Little is known about the details of its life cycle and no Olindias hydroids have been reported from the wild. Flower hat jellies have bred in a display at the Monterey Bay Aquarium. The hydroids attached themselves to various surfaces and formed small clusters. Eventually the medusae were released at a diameter of about 1 mm. Budding only happened when the hydroids were kept at water temperatures of 15 C; not 20 C or 25 C. In contrast, the two warmer temperatures appeared to produce more medusae. This indicates that hydroid growth and reproduction (budding) occur in 15 C or less, while warmer temperatures initiate the change into medusae. This matches the annual sea temperature variations observed in its native range. In aquariums, adults are usually kept in full salt water that is about 15-18 C.

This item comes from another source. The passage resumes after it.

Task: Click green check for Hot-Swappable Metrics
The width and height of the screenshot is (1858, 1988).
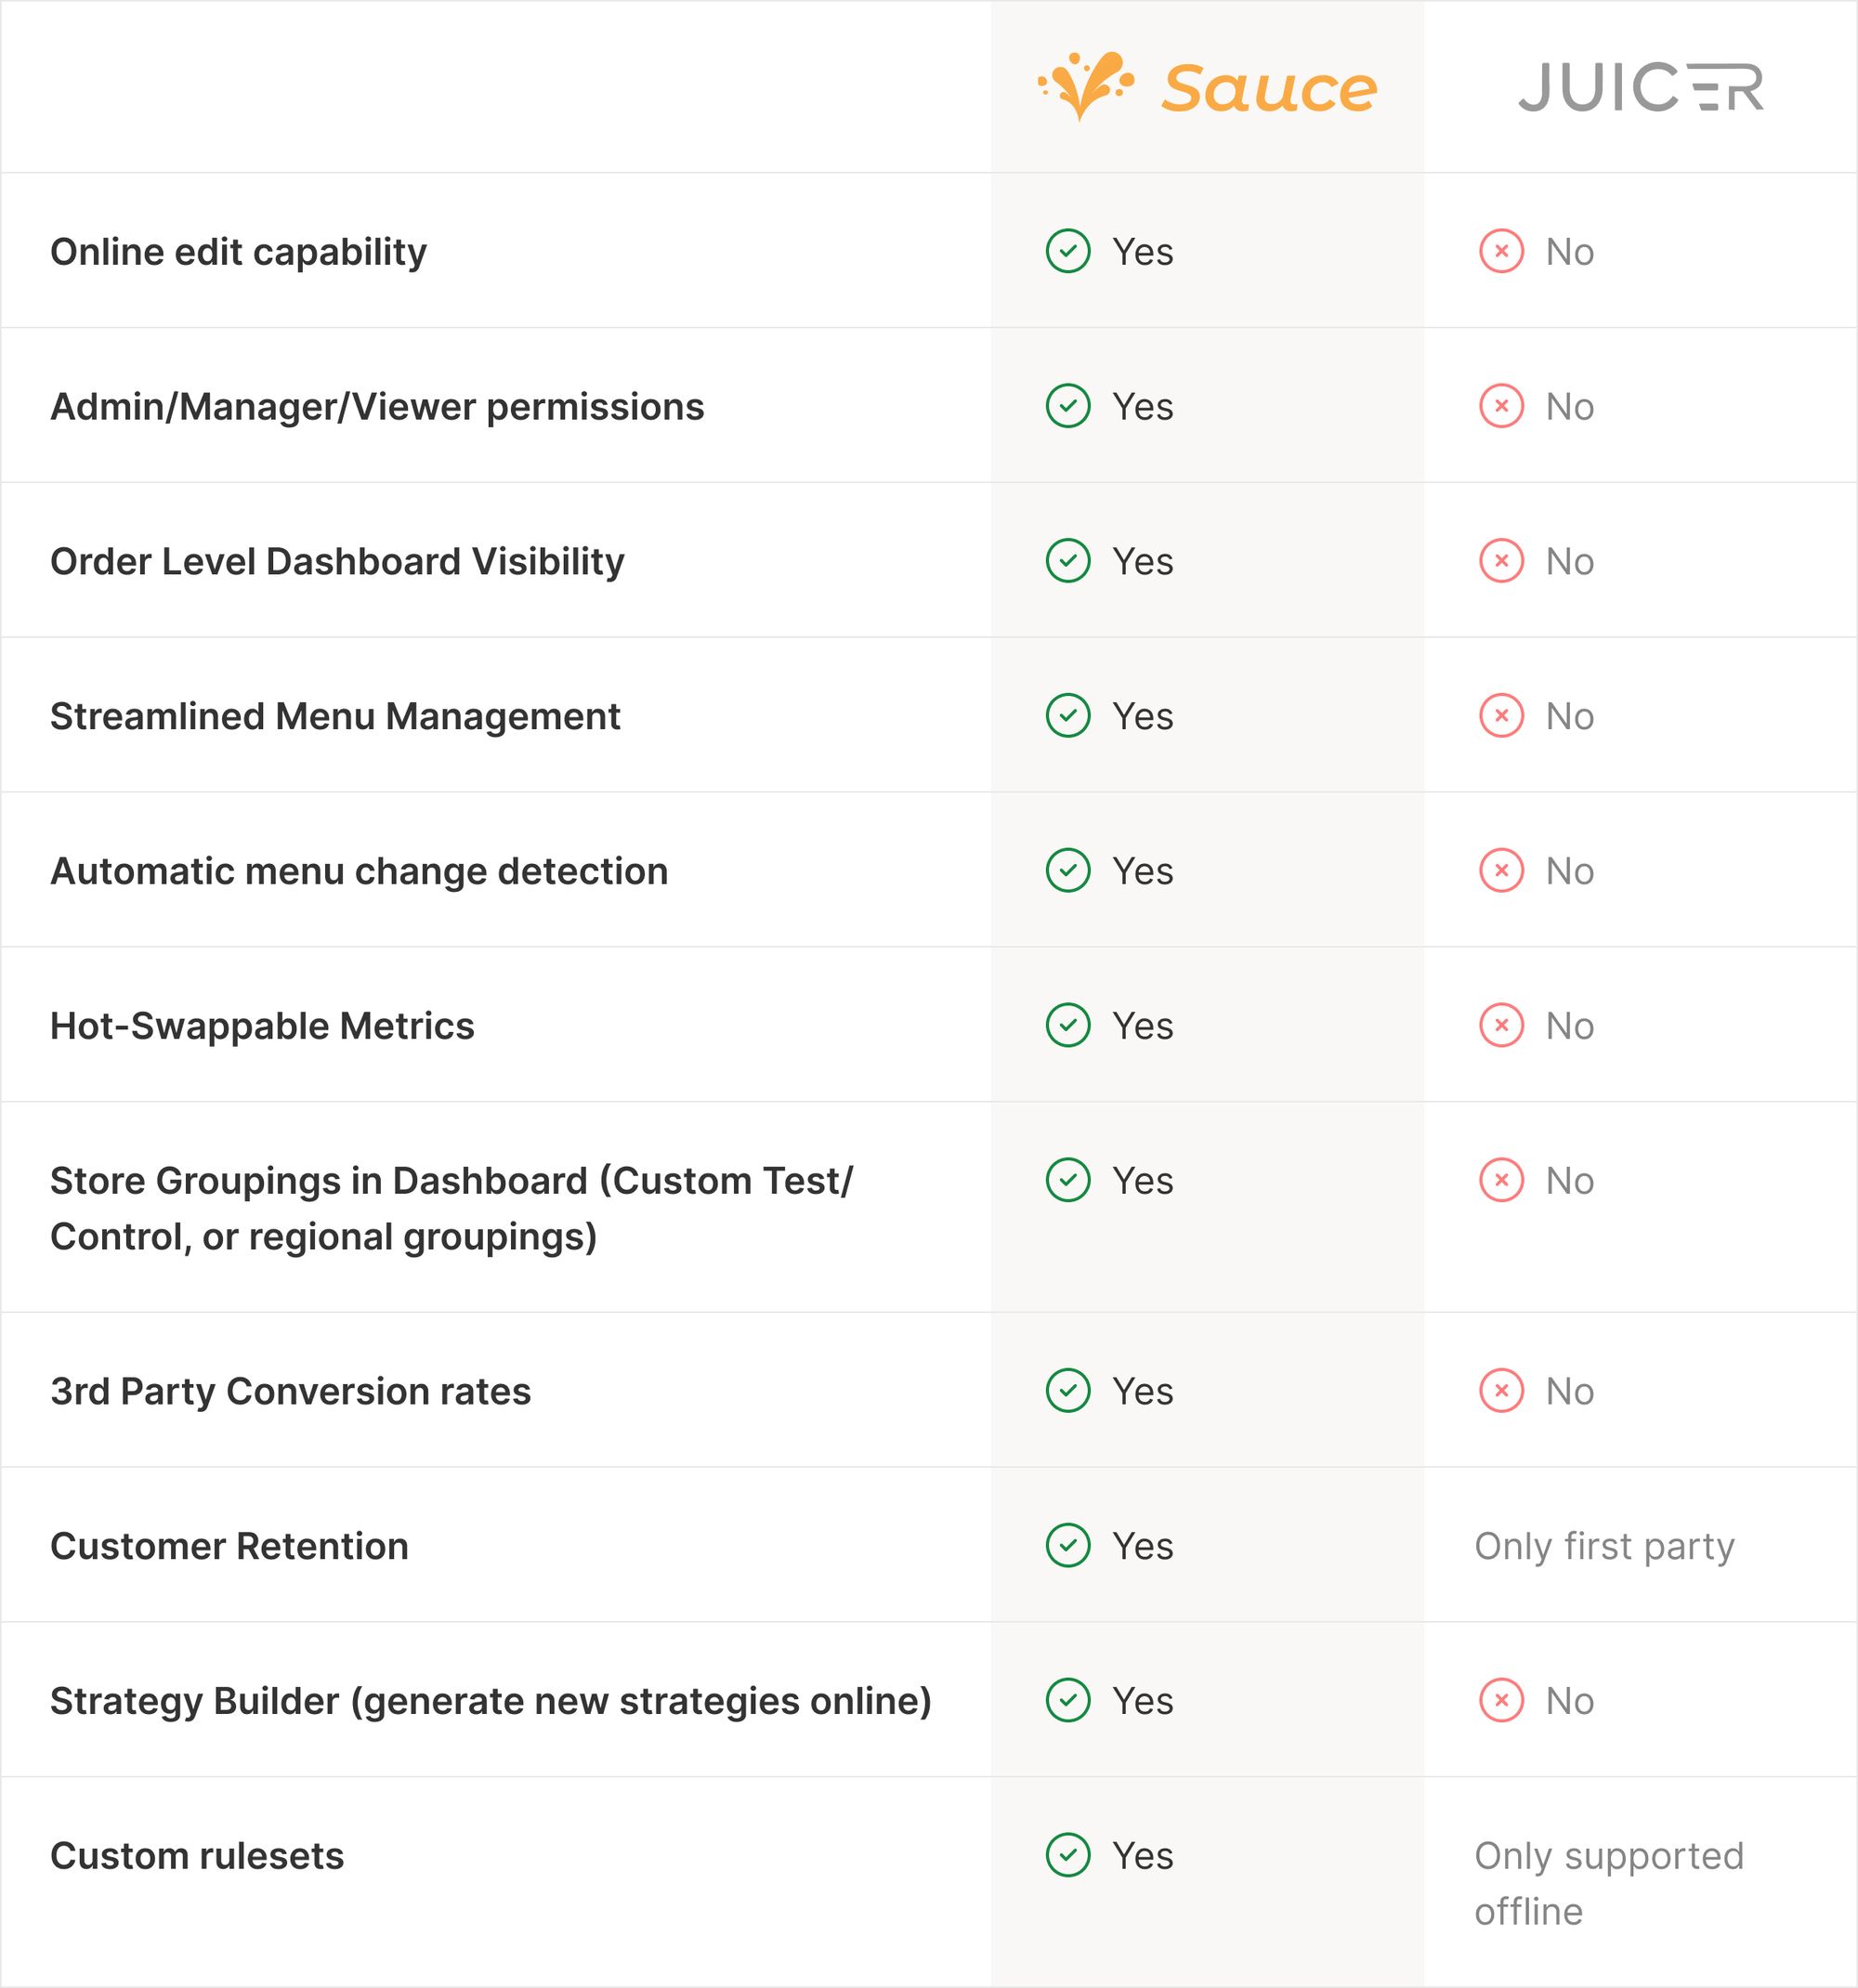Action: (1068, 1025)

== Applications in scientific research ==
Because hydroids are small and often transparent, detecting them in natural environments is difficult, which contributes to the limited knowledge of the species' life cycle. A fluorescent protein derived from Olindias formusus, Gamillus, has been developed as a fluorescent tag for tracking biological molecules of interest, including in research on viral entry inhibition of SARS-Cov-2.

Fluorescence has been suggested as a potential tool to also improve the detection of hydrozoan life stages. When illuminated with blue or ultraviolet light, transparent medusae or small polyps can become visible in plankton species or on settling panels. Polyps of the hydrozoan species Olindias formosus were detected for the first time through the fluorescence of medusa buds developing on hydroids. Intrinsic fluorescence has also been used to identify Porifera and Anthozoa recruits on settling panels.